Our labor force and suppliers are also being bombarded by the doomsday scenarios outlined by those we put into office to make good decisions.

Sending labor suppliers home disrupts the entire supply chain of goods and services that prevent massive shortages, business closings and collapsing infrastructure.   The more people who are withdrawn from the labor force the greater the threat of stagflation – a combination of high unemployment and inflation – that last reared its head in the 1970’s and early 80’s.

Of course we are all being told that these decisions, while painful for a while, will be far better than leaving us alone to make our own choices of buying, selling and working.  The experts are saying that unless our lives are interrupted for an indeterminate period of time we will suffer even greater losses in the long run.

Exactly how do we know this?  What if this virus goes on into the fall?   How many months can our economy survive shattered by the possibility of accelerated cases around the globe?   What if in the meantime we see unemployment surge to levels higher than at any time since the 1930s?  What if the gross domestic product dives by double-digits?

Do we really believe that Americans are ready for an economic downturn that no one under 100 years old has ever endured?   Can we really expect deprivation on a scale that eliminates virtually all luxury spending and sends millions into poverty?

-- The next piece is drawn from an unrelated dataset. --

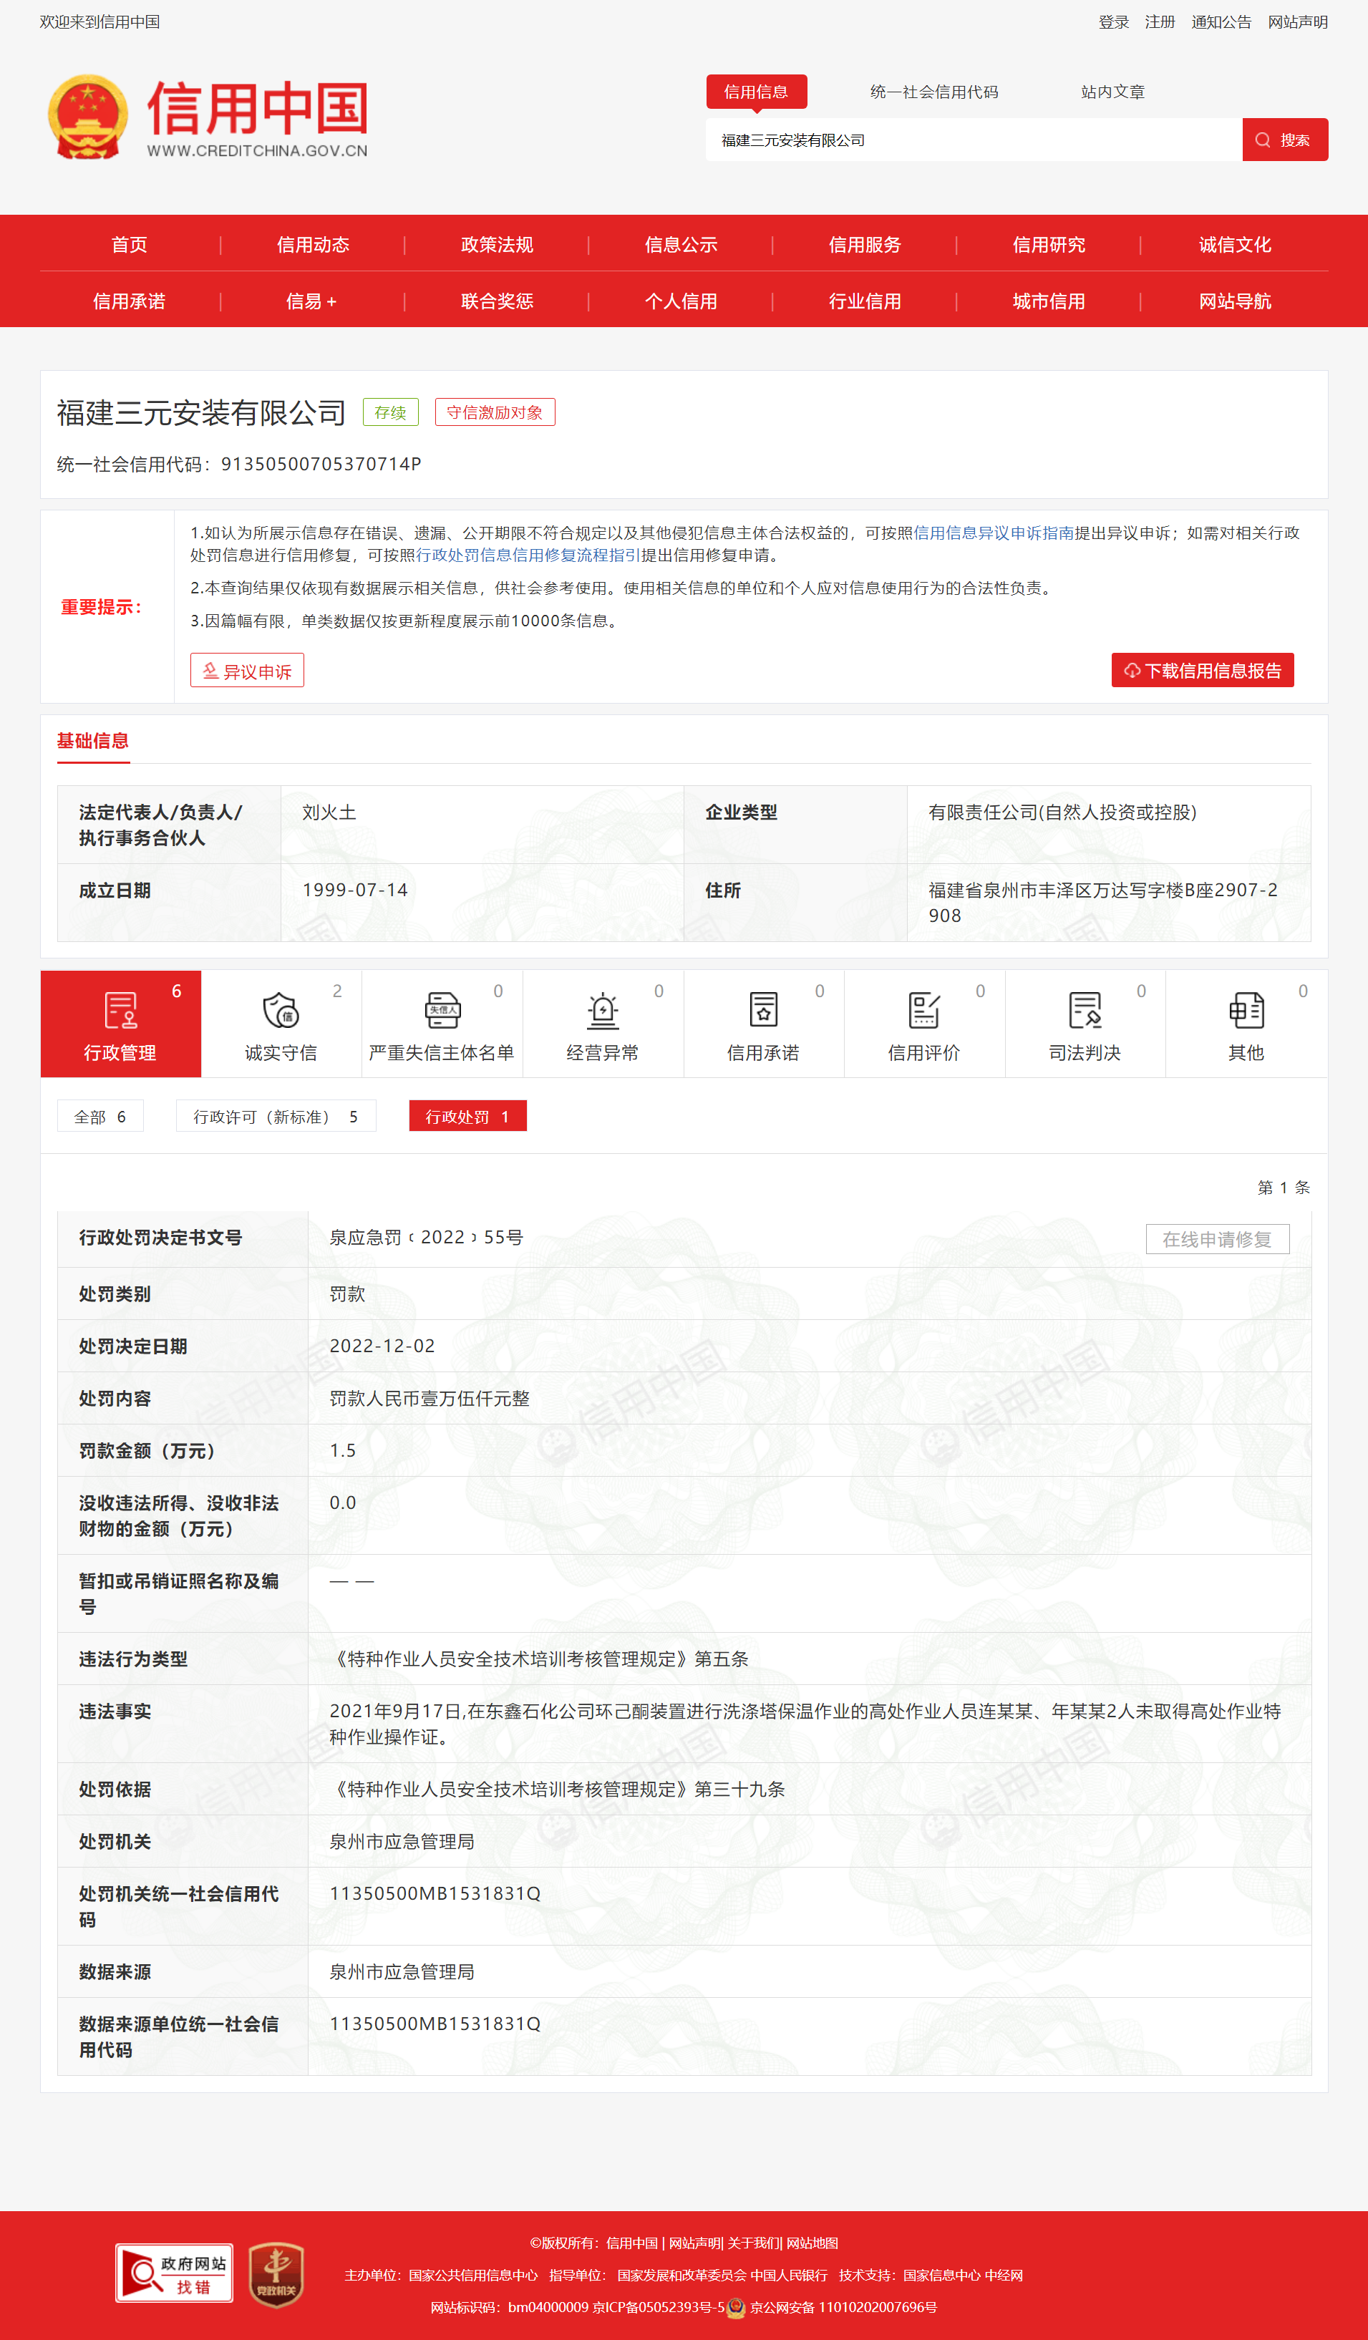The image size is (1368, 2340).
Task: Open the 信用信息异议申诉指南 link
Action: click(994, 533)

It is important to note that there is virtually nothing in the way of monetary and fiscal policy that our government could use to fight another Depression.

Interest rates are already historically low and, as we saw in the 1930’s, if people are scared to borrow, nothing the Federal Reserve Bank does can compel us to incur more debt.

Taxes are also low by historical standards.   Donald Trump’s recent cut in personal and corporate income taxes generated very small gains in revenue – an indication that more tax cuts would not create greater economic growth.

The federal deficit – fueled by profligate spending by both parties – is also near record levels so even more spending is not likely to create more jobs.

I am afraid that economic historians will someday look back at 2020 as the year our hyper-reactive society allowed elected officials to shut down the largest economy in the world and ended up destroying more lives from the ensuing economic meltdown than the virus would have.